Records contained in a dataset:
================================

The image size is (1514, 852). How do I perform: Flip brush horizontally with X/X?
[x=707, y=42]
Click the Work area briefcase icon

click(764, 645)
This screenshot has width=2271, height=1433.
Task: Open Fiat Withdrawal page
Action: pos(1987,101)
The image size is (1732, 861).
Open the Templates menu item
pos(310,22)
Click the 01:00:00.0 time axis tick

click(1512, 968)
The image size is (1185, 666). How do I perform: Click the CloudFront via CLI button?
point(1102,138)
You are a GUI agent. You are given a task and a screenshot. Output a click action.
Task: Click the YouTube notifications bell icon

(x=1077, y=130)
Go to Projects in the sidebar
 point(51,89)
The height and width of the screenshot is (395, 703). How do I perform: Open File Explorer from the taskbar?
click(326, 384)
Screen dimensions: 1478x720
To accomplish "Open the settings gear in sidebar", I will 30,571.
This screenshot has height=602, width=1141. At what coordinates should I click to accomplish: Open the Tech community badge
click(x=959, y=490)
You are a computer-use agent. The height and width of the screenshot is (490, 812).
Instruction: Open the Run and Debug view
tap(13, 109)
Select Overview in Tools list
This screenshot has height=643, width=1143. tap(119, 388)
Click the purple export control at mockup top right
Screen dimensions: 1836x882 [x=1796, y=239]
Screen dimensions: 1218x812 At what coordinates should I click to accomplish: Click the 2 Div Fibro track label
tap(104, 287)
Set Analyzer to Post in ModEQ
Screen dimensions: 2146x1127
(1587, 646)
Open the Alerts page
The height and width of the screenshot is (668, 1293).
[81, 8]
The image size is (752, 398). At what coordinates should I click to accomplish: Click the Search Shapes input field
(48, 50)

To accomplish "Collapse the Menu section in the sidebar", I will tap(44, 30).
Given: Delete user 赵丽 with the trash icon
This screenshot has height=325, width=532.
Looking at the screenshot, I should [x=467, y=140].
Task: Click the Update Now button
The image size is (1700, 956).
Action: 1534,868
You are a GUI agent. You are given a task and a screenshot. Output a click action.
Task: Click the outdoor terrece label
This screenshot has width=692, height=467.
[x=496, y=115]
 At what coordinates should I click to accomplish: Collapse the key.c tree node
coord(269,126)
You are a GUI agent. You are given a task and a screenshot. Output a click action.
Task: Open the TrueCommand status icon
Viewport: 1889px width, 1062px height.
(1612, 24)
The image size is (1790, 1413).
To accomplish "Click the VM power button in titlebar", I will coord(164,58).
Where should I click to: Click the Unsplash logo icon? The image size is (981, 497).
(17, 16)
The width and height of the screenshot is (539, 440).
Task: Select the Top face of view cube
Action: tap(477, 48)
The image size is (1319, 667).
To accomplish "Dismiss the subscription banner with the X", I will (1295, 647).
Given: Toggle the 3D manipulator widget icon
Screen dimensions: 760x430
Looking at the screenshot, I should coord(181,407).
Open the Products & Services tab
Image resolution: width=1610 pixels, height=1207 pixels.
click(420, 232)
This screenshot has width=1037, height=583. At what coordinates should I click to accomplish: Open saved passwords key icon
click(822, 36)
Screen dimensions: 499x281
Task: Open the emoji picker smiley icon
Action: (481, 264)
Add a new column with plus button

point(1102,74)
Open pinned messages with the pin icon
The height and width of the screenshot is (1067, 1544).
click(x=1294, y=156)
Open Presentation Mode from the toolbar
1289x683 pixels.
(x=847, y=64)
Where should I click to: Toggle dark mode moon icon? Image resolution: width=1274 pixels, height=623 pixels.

================================

WORK ITEM:
Reproduce exactly the entries above, limited to the lines from the one with "Viewport: 1889px width, 1062px height." through the one with "The image size is (1319, 667).", both included.

ANSWER SECTION:
Viewport: 1889px width, 1062px height.
(1612, 24)
The image size is (1790, 1413).
To accomplish "Click the VM power button in titlebar", I will coord(164,58).
Where should I click to: Click the Unsplash logo icon? The image size is (981, 497).
(17, 16)
The width and height of the screenshot is (539, 440).
Task: Select the Top face of view cube
Action: tap(477, 48)
The image size is (1319, 667).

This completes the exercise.